**CONSEGNA SCRITTA 1**
Nel brano citato, quali attività a cavallo intraprende chi scrive dopo aver preso un cavallo in “mezza fida”? Elencale tutte.
**CONSEGNA SCRITTA 2**
Riassumi il brano citato in due frasi.

**BRANO CITATO**
* * * * *

Non ricordo di aver ricevuto grandi influenze da cartoni animati, TV o libri (anche perché guardavo molto poco la televisione, preferivo di gran lunga passare il tempo giocando all’aperto).
• Che tipo di persona eri nei confronti di questi animali?
Non avevo la possibilità economica, da ragazzina, di frequentare qualche corso di equitazione; inizio ufficialmente, quindi, a 20 anni, appena riesco a mettere due soldi da parte per poterlo fare.
Scopro, però, quasi nell’immediato che non c’è grande spazio per ciò che piaceva fare a me: non mi viene fornita nessuna conoscenza etologica di questo splendido animale e vengo buttata in sella per la prima ora di lezione. Mi dico che, comunque, potrei avere il tempo di coccolare un po’ il cavallo a fine lezione, ma il più delle volte questo tempo non c’è, perché i cavalli fanno anche 2-3 ore di lezione con persone diverse, pertanto mi trovavo allo scadere dell’ora a scendere e consegnare il cavallo nelle mani della persona che aveva lezione dopo di me, quasi fosse una moto o una bicicletta.
Di fatto, non conoscevo nessuno che avesse cavalli “da compagnia”, e succede che ben presto nella mia testa si sedimenta l’idea che l’unico modo per vivere davvero il cavallo sia quello: così inizio a sfruttarli io per prima, prendo un cavallo in “mezza fida” (condiviso con altre 3 persone!), mi iscrivo a gare di salto, di dressage, vado a trekking in montagna, e smetto ufficialmente di ascoltare la voce dentro di me che mi sussurrava quanto fossi incoerente io, amante degli animali e pure vegetariana (all’epoca, oggi sono vegana). Il paradosso che stavo vivendo era così grande che mi copriva gli occhi: non mangiavo gli animali, ma li usavo per vestire me o il mio cavallo per le gare. Ero contro la violenza sugli animali, ma usavo frustino e speroni solo perché mascherati dal termine tecnico di “aiuti” quando montavo a cavallo. Ho sempre trovato le imboccature dei metodi di coercizione (più o meno severi), ma trovavo sempre qualche scusa da raccontarmi, in modo molto ipocrita.

* * * * *

[Dati delle coordinate degli elementi]
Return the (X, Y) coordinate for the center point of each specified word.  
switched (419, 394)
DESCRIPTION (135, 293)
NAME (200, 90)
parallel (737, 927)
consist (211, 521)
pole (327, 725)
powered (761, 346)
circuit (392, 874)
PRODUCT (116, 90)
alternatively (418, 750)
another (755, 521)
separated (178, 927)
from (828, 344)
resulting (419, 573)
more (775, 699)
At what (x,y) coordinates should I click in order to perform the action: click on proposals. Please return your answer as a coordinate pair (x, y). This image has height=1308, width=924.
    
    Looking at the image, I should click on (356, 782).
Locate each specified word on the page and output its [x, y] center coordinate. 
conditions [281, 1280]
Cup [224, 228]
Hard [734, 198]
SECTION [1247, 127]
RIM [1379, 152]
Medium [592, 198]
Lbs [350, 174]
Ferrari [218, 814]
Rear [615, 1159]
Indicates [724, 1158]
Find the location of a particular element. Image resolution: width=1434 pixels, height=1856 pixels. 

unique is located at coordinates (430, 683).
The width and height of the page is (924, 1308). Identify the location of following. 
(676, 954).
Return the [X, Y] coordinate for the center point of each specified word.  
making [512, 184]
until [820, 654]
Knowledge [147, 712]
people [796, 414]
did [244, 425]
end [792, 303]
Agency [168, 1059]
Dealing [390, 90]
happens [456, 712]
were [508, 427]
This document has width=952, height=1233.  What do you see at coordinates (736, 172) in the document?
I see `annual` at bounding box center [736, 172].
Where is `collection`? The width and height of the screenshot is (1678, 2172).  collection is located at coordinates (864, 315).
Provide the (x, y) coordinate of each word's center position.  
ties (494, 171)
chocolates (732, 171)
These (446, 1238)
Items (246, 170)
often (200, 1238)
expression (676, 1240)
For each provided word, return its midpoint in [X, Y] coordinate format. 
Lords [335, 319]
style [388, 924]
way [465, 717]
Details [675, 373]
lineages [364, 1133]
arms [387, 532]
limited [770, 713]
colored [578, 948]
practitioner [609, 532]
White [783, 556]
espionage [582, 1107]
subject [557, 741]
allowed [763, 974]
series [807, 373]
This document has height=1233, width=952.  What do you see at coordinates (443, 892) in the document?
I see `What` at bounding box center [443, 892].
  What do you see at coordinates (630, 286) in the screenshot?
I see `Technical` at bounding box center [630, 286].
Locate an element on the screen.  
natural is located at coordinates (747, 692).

* * * * *

**RISULTATO DELL'ESERCIZIO 1**
Gare di salto, gare di dressage, trekking in montagna.

**RISULTATO DELL'ESERCIZIO 2**
Chi scrive non poteva permettersi corsi di equitazione da ragazzina e comincia a 20 anni, ma nelle lezioni non riceve alcuna conoscenza etologica e deve consegnare il cavallo alla persona successiva come fosse una moto o una bicicletta. Convinta che quello sia l'unico modo di vivere il cavallo, inizia a sfruttarlo con gare e trekking, in un paradosso che non vedeva: amava gli animali ed era vegetariana, ma usava frustino e speroni e trovava scuse ipocrite per le imboccature.